Stored data entries:
|---|
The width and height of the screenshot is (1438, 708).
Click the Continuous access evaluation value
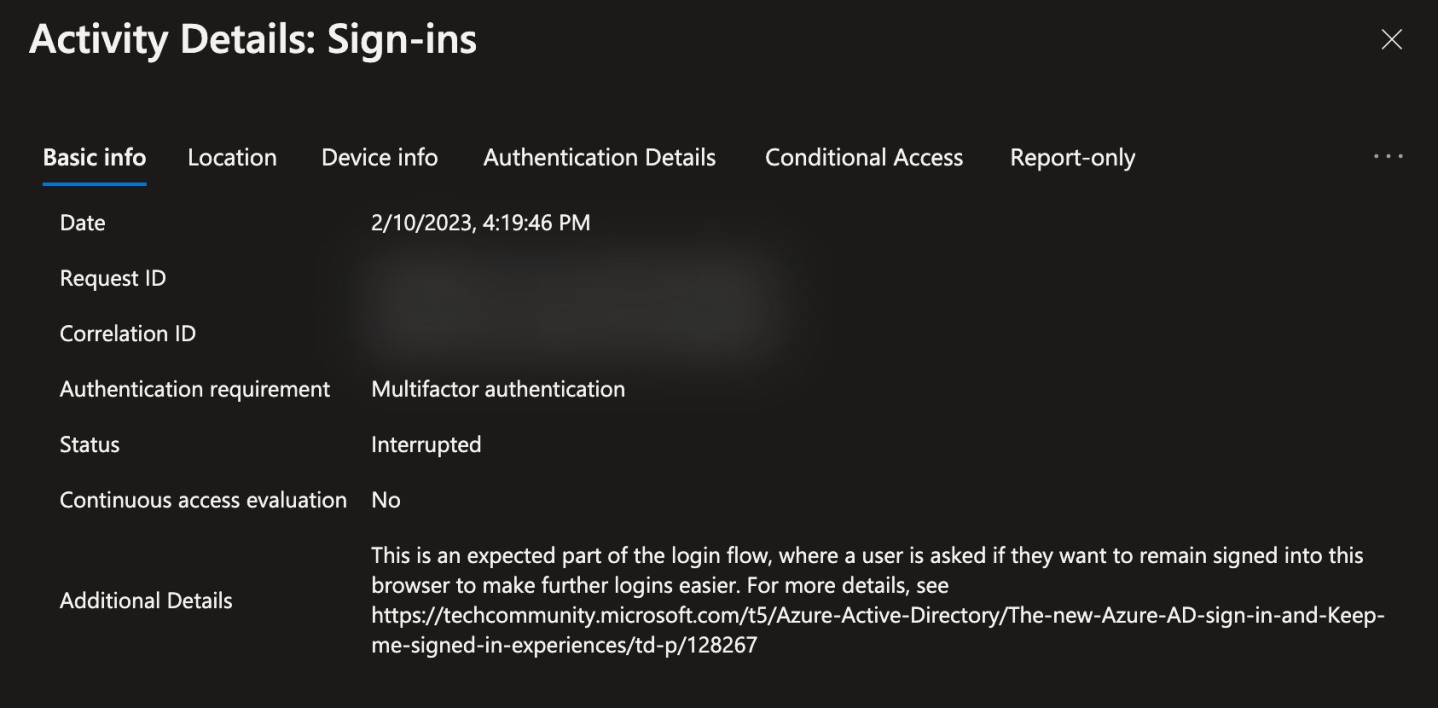point(386,499)
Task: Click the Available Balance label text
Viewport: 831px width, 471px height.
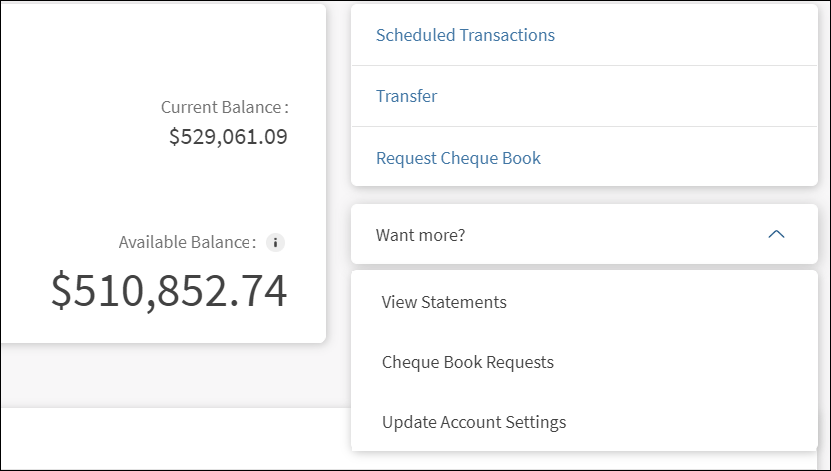Action: tap(187, 242)
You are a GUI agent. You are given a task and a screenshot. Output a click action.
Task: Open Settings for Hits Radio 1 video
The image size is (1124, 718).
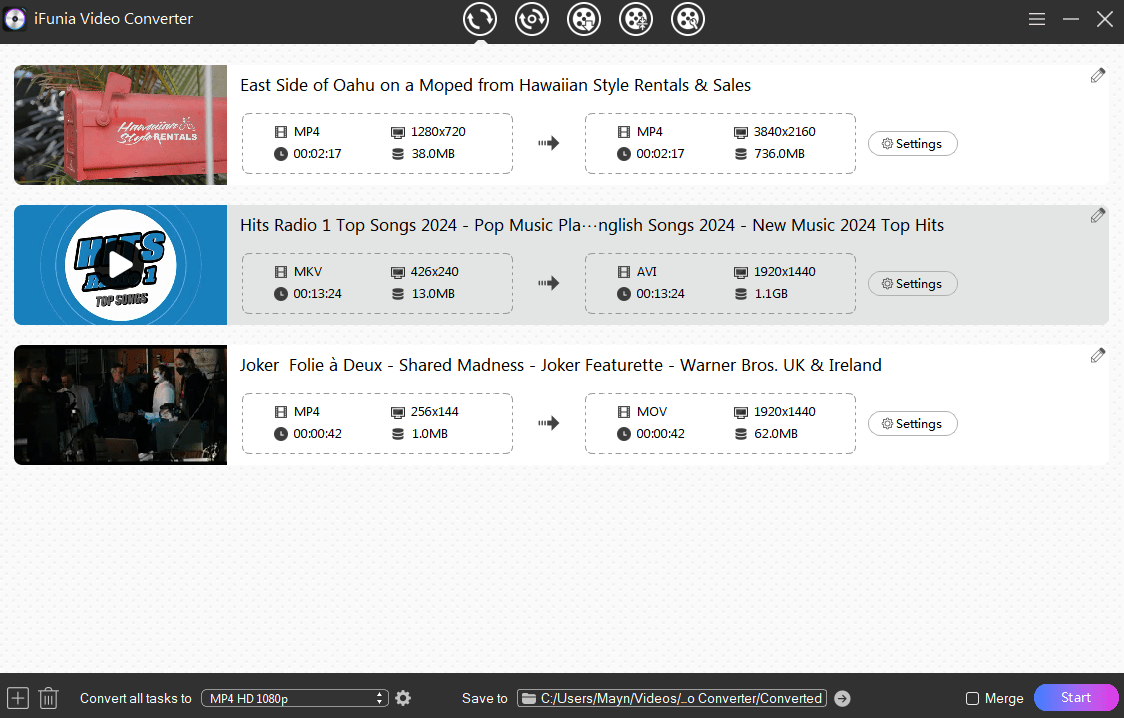(912, 284)
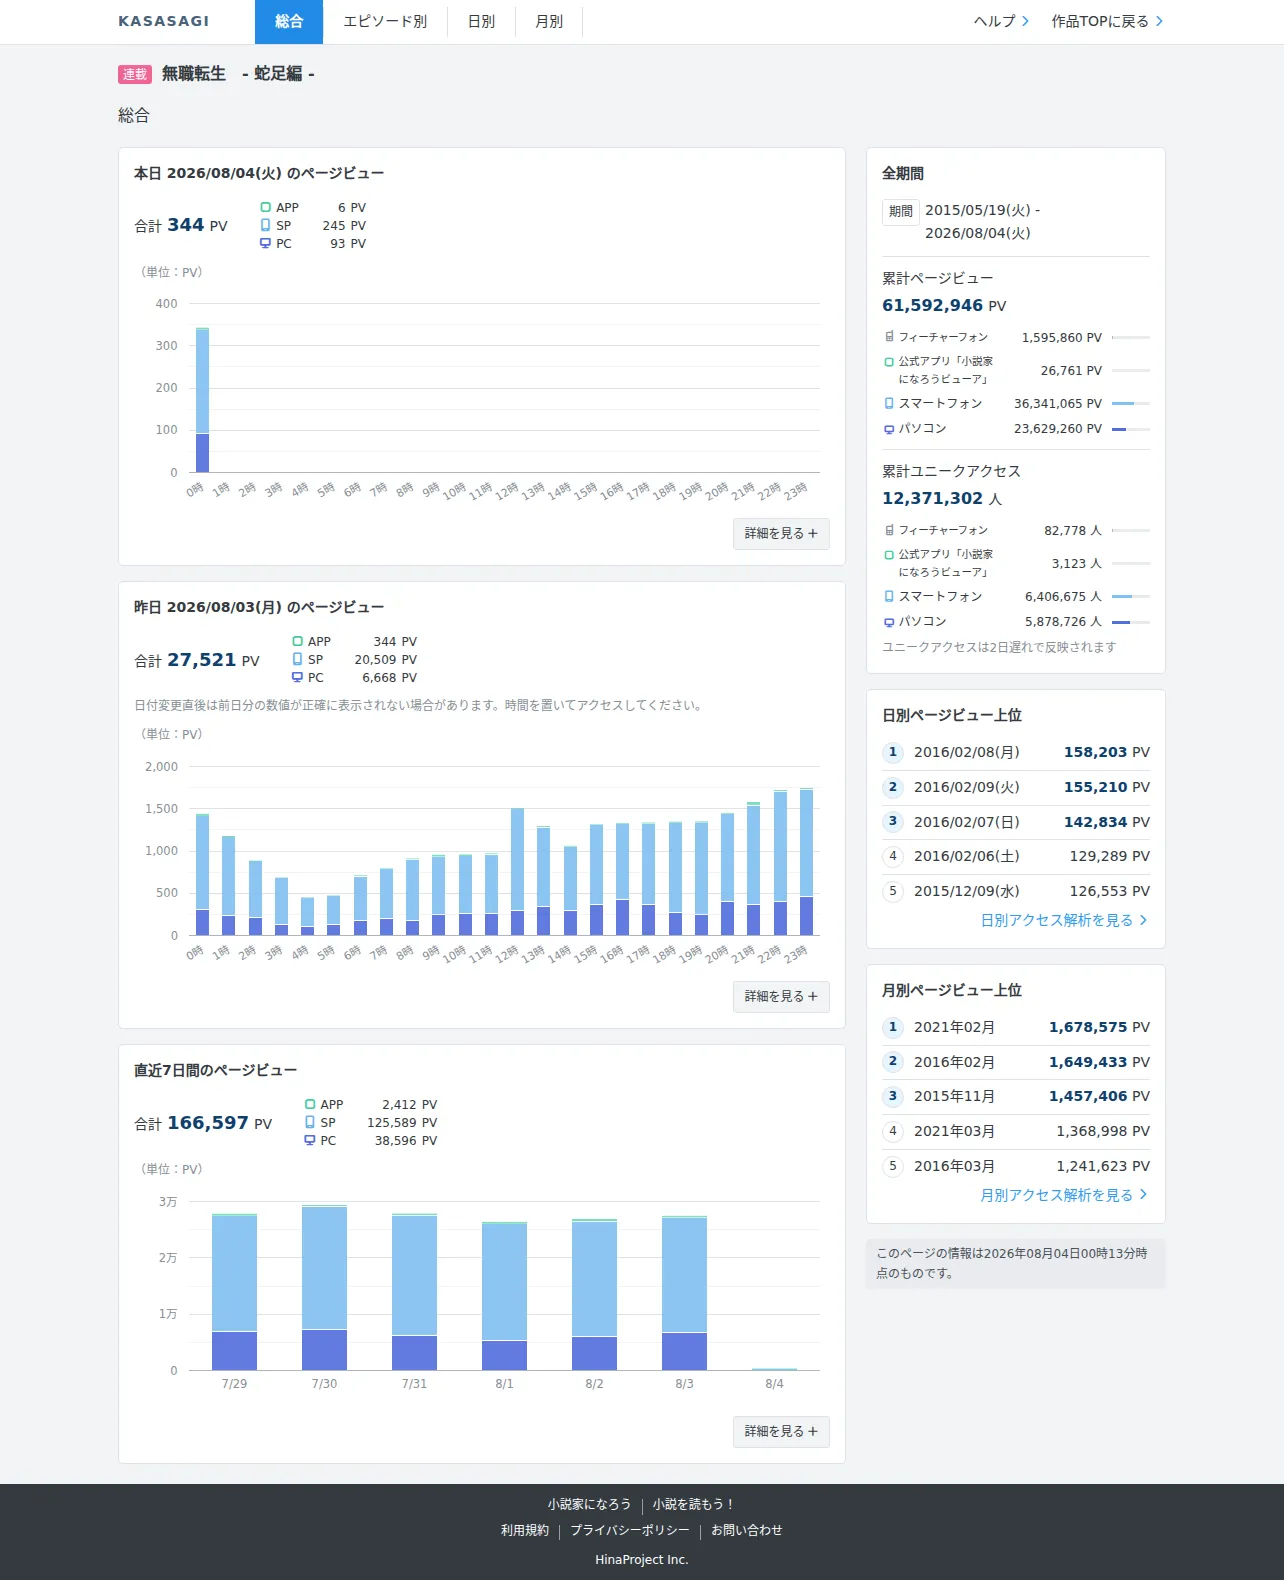Open プライバシーポリシー footer link
The image size is (1284, 1580).
pos(629,1530)
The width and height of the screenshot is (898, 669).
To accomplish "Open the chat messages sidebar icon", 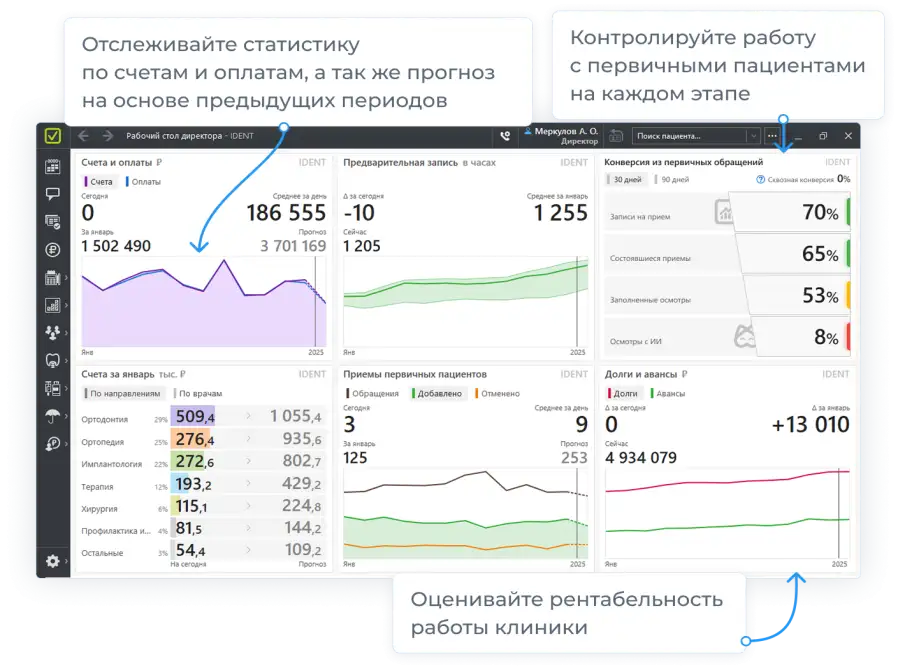I will tap(53, 194).
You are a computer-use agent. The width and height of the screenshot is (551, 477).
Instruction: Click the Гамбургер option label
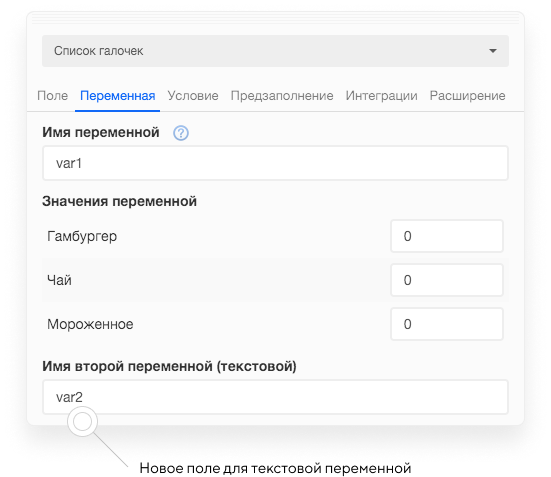(82, 236)
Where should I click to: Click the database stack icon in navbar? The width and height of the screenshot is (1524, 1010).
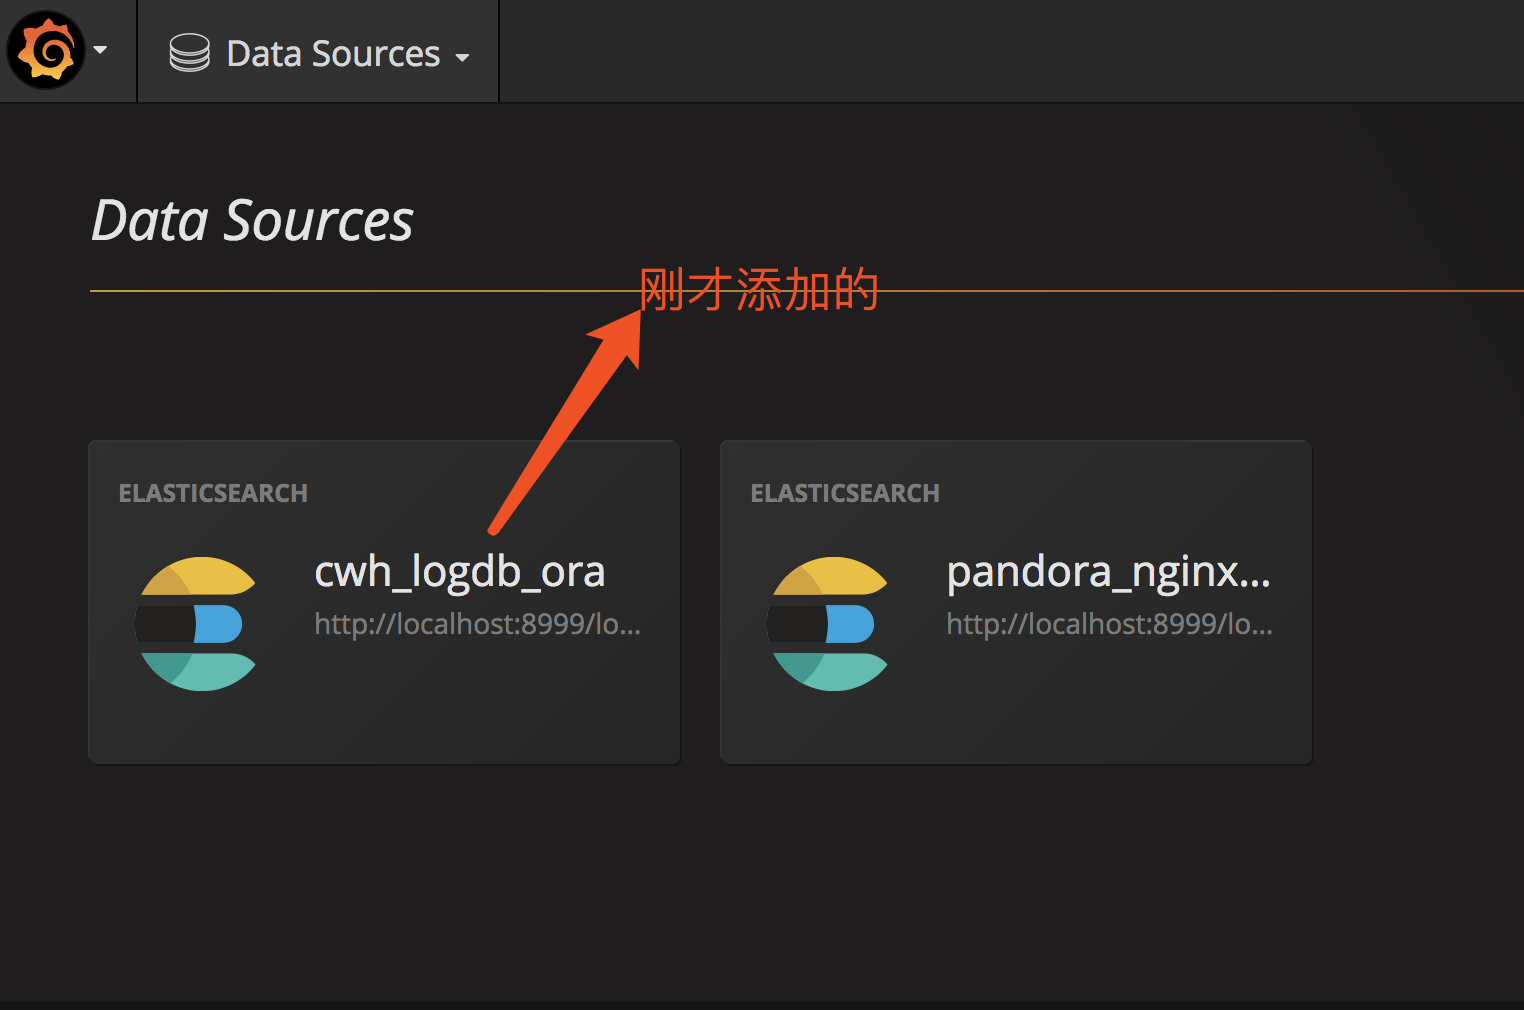[189, 53]
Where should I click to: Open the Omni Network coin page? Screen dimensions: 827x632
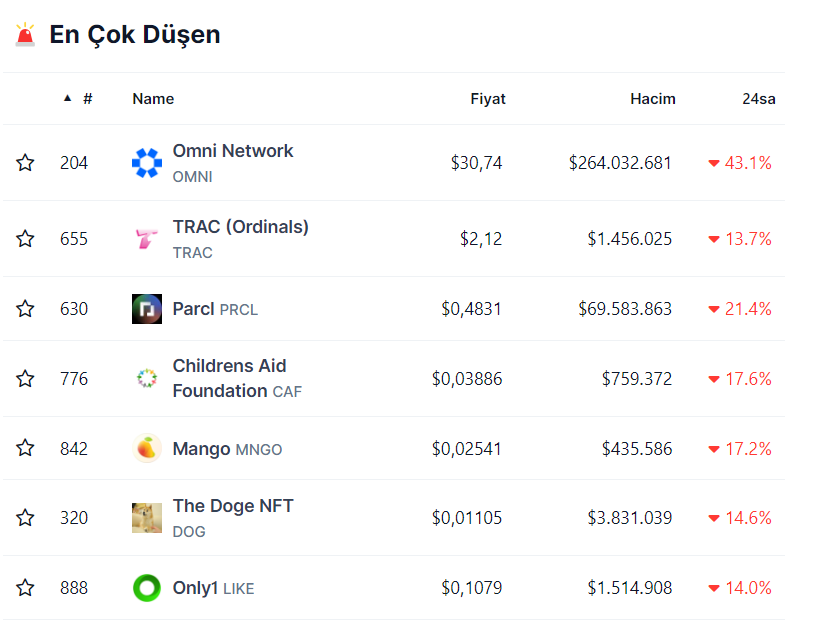click(x=233, y=152)
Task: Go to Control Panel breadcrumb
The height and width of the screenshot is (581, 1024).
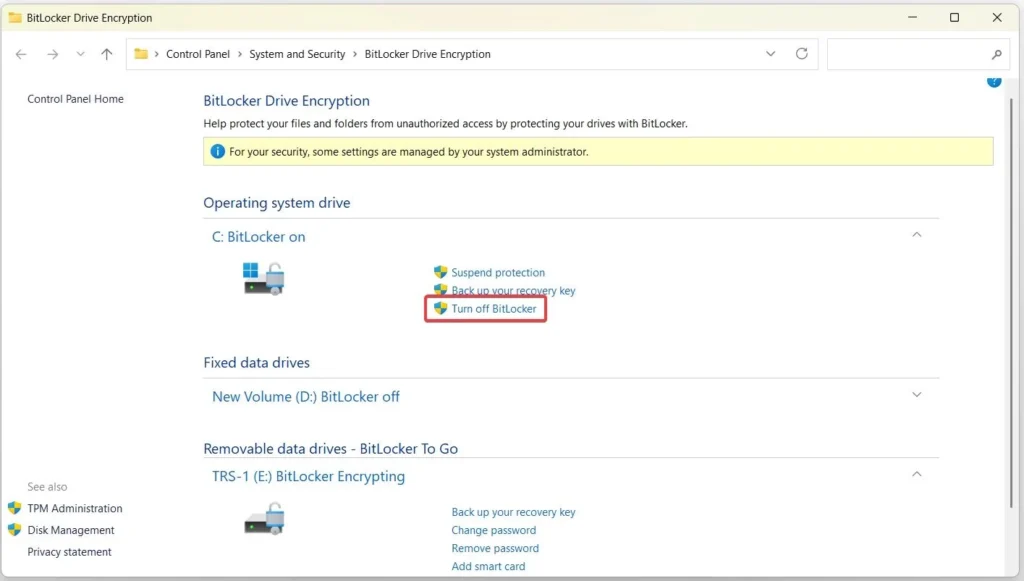Action: [198, 54]
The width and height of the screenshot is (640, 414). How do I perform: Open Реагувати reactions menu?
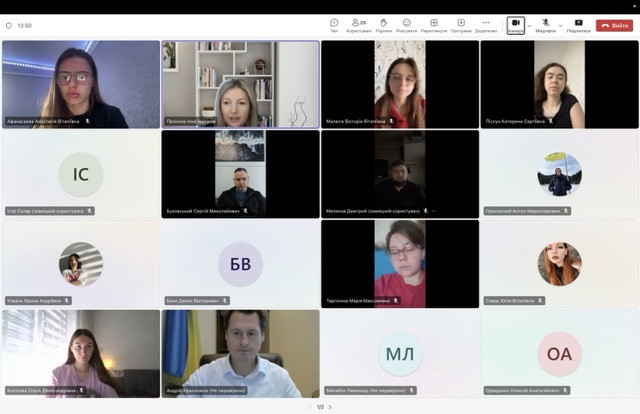point(407,24)
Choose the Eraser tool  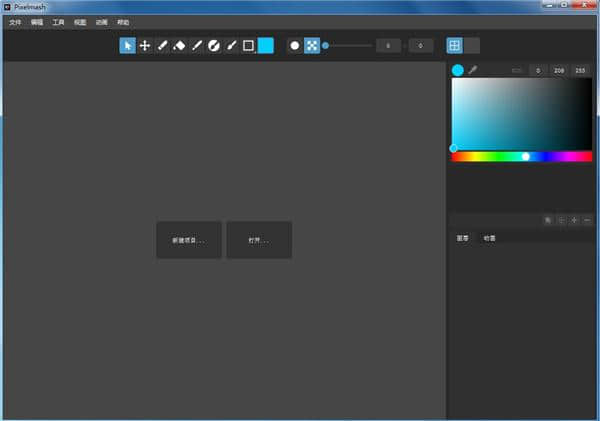(179, 45)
|---|
● **Prompt**: List each line of the entries that holds the string "agent".

● **Solved exercise**:
You are a GUI agent. You are given a task and a screenshot. Output a click action.
You are a computer-use agent. The width and height of the screenshot is (551, 477).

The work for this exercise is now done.